One woman said her trainer asked for oral sex every morning and told her if she slept with him she'd certainly pass. Another testified that her trainer put on pornographic movies daily and told her he wanted her to perform similar acts. "And he never let me go a day without telling me that he controlled me passing or failing," Yvonne Fortner testified.
But some of their claims were barred for a variety of legal reasons. And EEOC's tactics infuriated Judge Linda Reade, who said the agency used "a 'sue first, ask questions later' litigation strategy." She dismissed the case and ordered the agency to pay CRST an unprecedented $4.4 million in attorney's fees, acknowledging "dozens of potentially meritorious sexual harassment claims may now never see the inside of a courtroom."
The appeals court largely sided with her in a 2-1 ruling, but threw out the fee award and reinstated two claims: Starke's and one filed by a woman who said her trainer repeatedly entered the cab wearing only his underwear. The court ruled that EEOC should have done more investigation and informal mediation before filing suit.

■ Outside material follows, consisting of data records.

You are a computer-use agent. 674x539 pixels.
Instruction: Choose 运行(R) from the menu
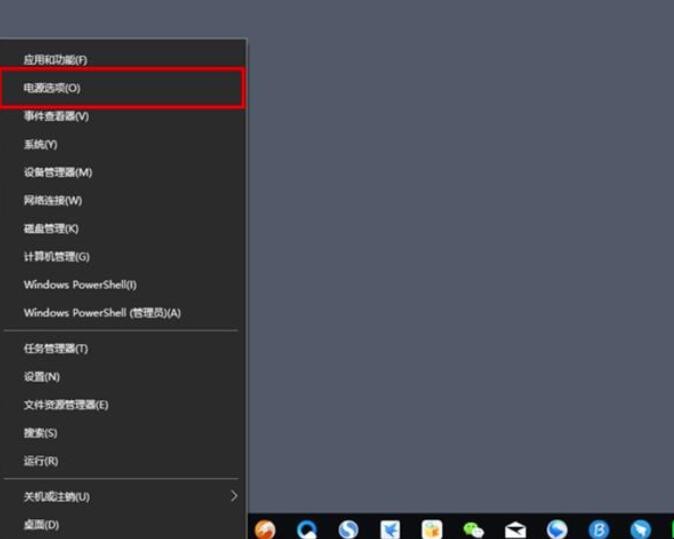(x=41, y=461)
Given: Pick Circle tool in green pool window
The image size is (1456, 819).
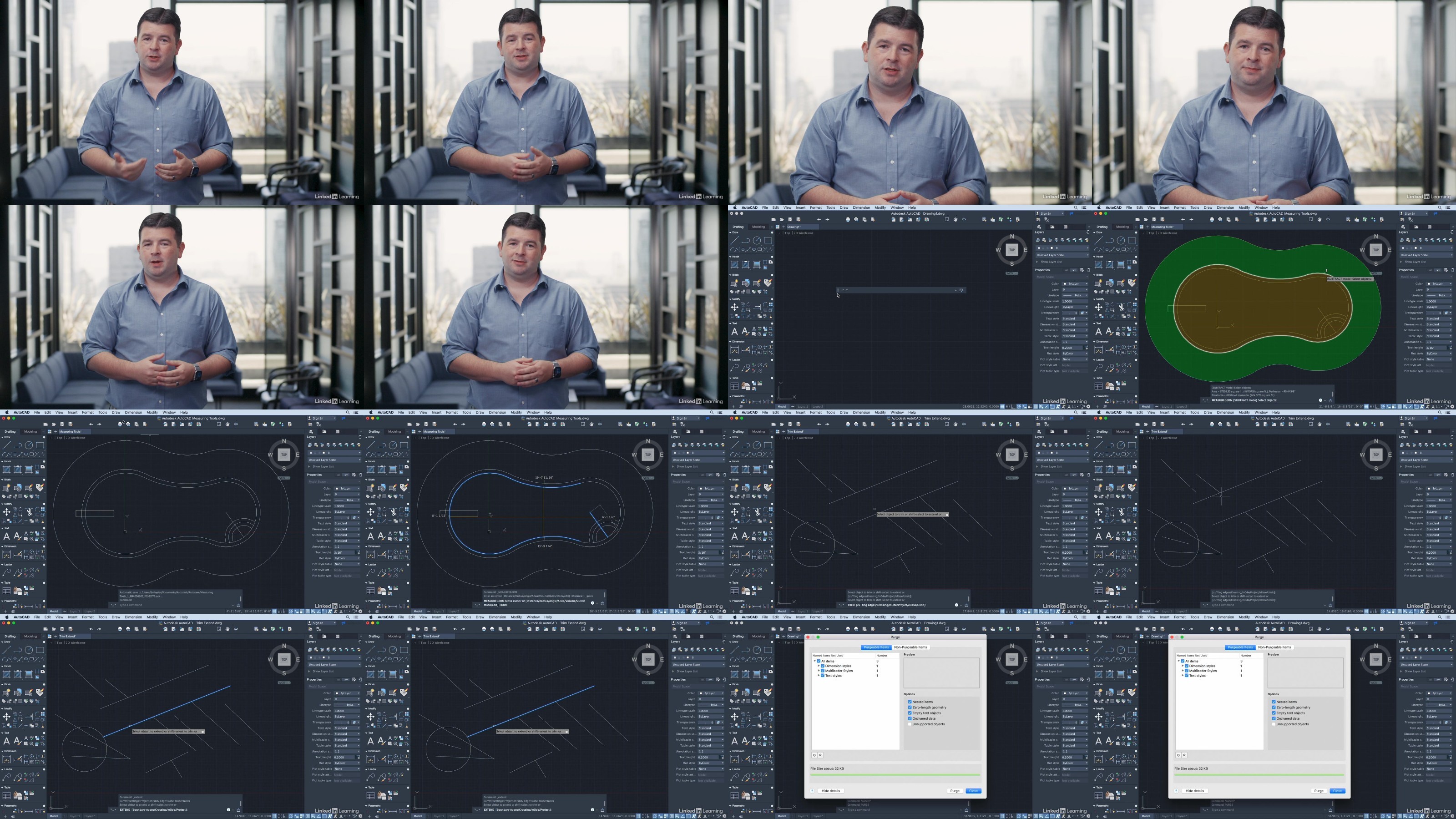Looking at the screenshot, I should pyautogui.click(x=1121, y=240).
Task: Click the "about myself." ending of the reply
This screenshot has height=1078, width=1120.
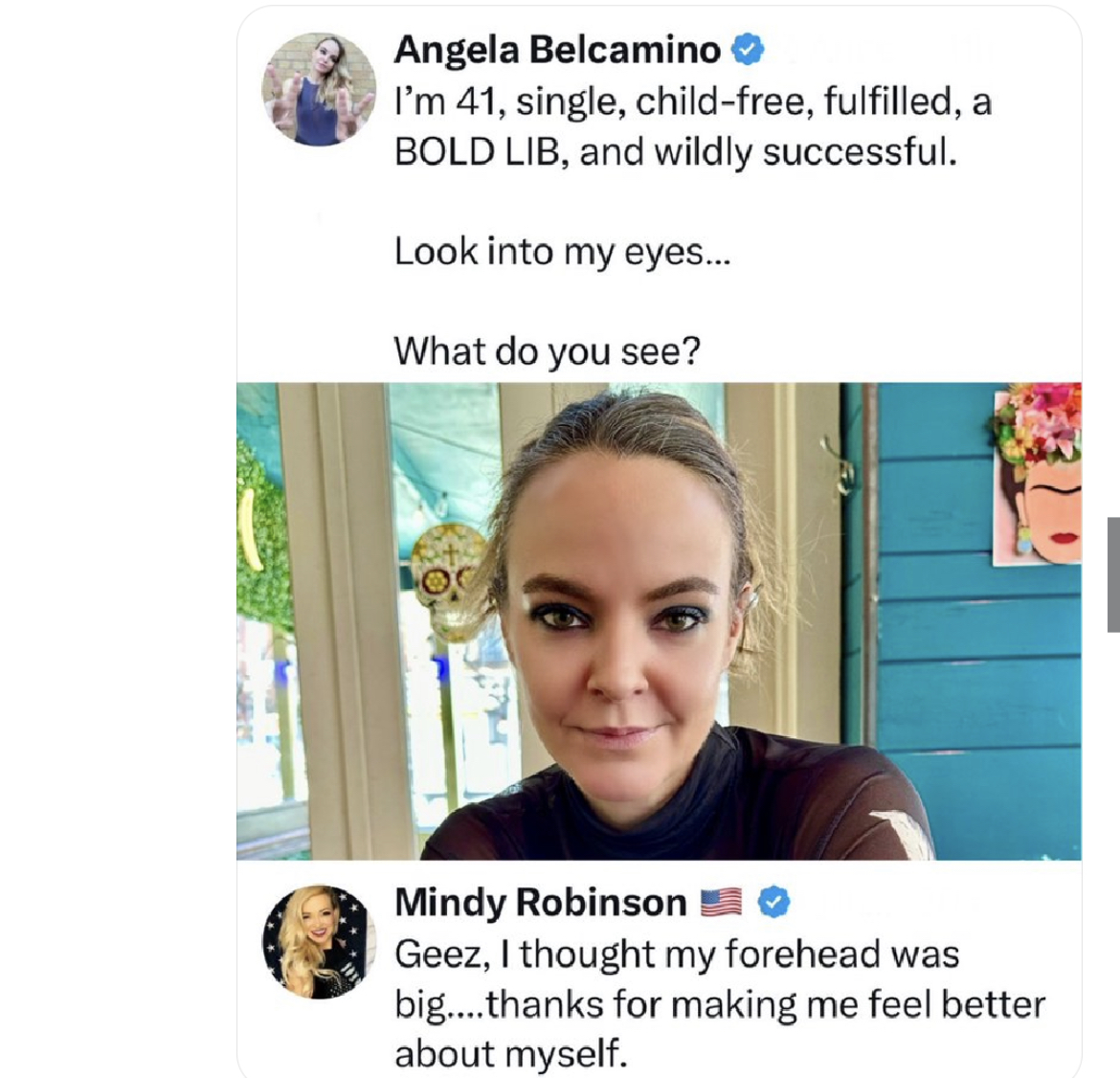Action: click(510, 1053)
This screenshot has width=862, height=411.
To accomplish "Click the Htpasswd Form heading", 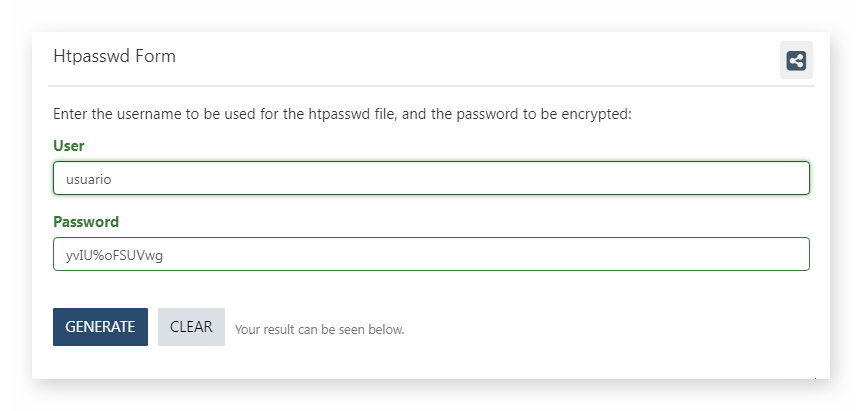I will click(x=114, y=56).
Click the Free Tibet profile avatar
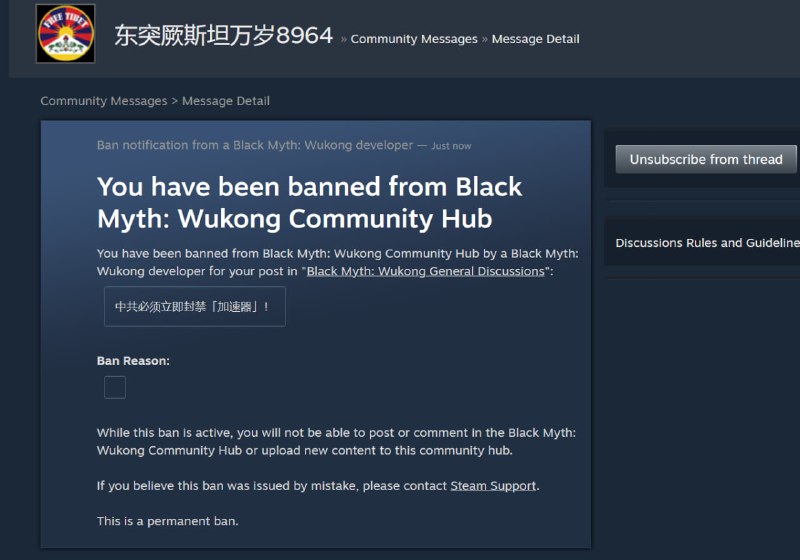This screenshot has width=800, height=560. point(65,34)
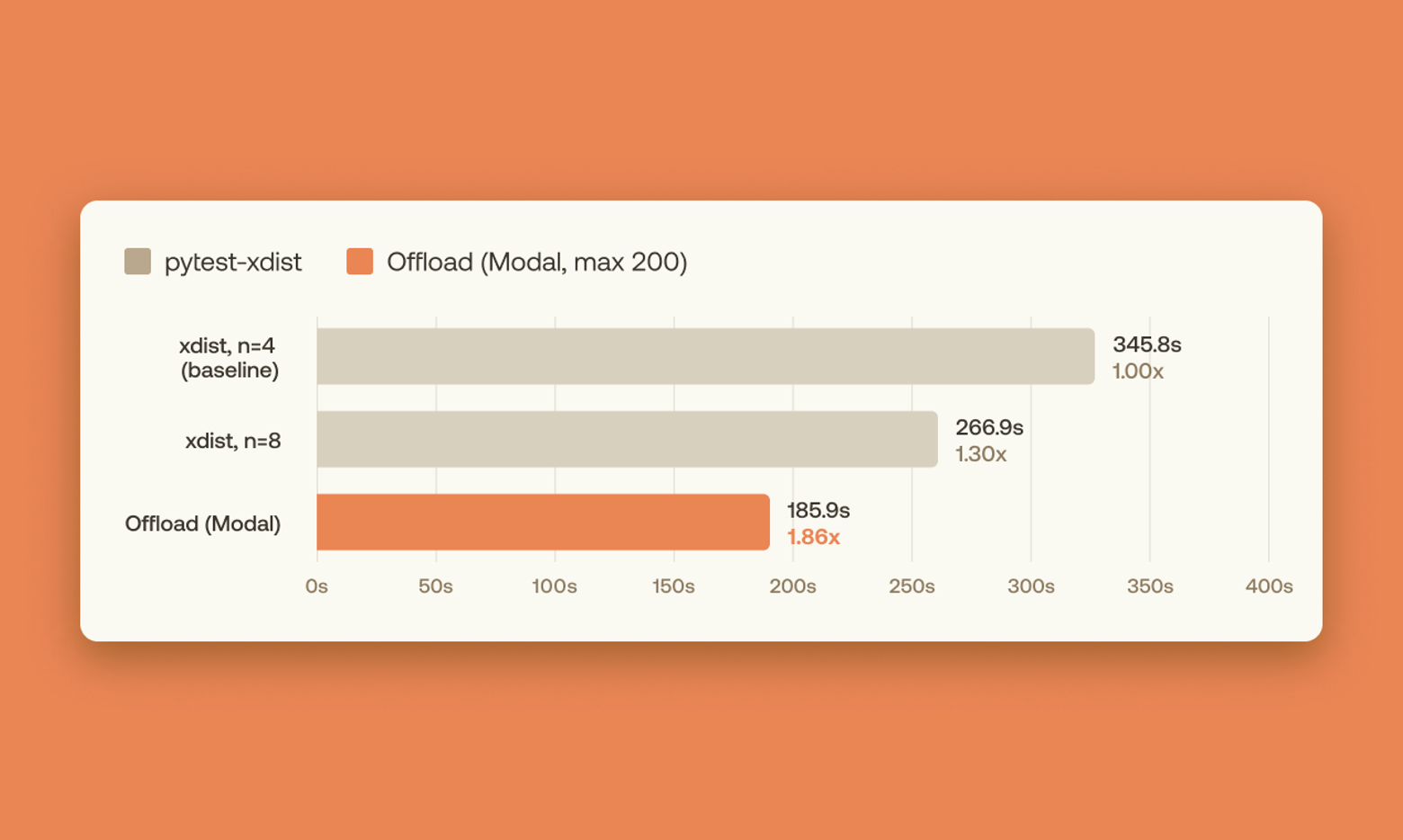Image resolution: width=1403 pixels, height=840 pixels.
Task: Click the orange 1.86x speedup text
Action: (813, 537)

CRST is expected to renew its request for compensation for legal fees. The company said it took disciplinary action such as banning offenders from riding with females.
"We think it was a very favorable decision," said CRST General Counsel Eric Baker. "We certainly believe in all instances we took those matters seriously. We do believe that we will be exonerated."
But one case that reached a jury — a California woman who opted out of the EEOC process and filed her own lawsuit — resulted in a $1.5 million verdict against the company.
"It's a tragedy what happened," said Cedar Rapids attorney Matt Reilly, who has represented women in the case. "The sad thing about this is, the merits haven't been an issue for so long. The appeal was about technicalities."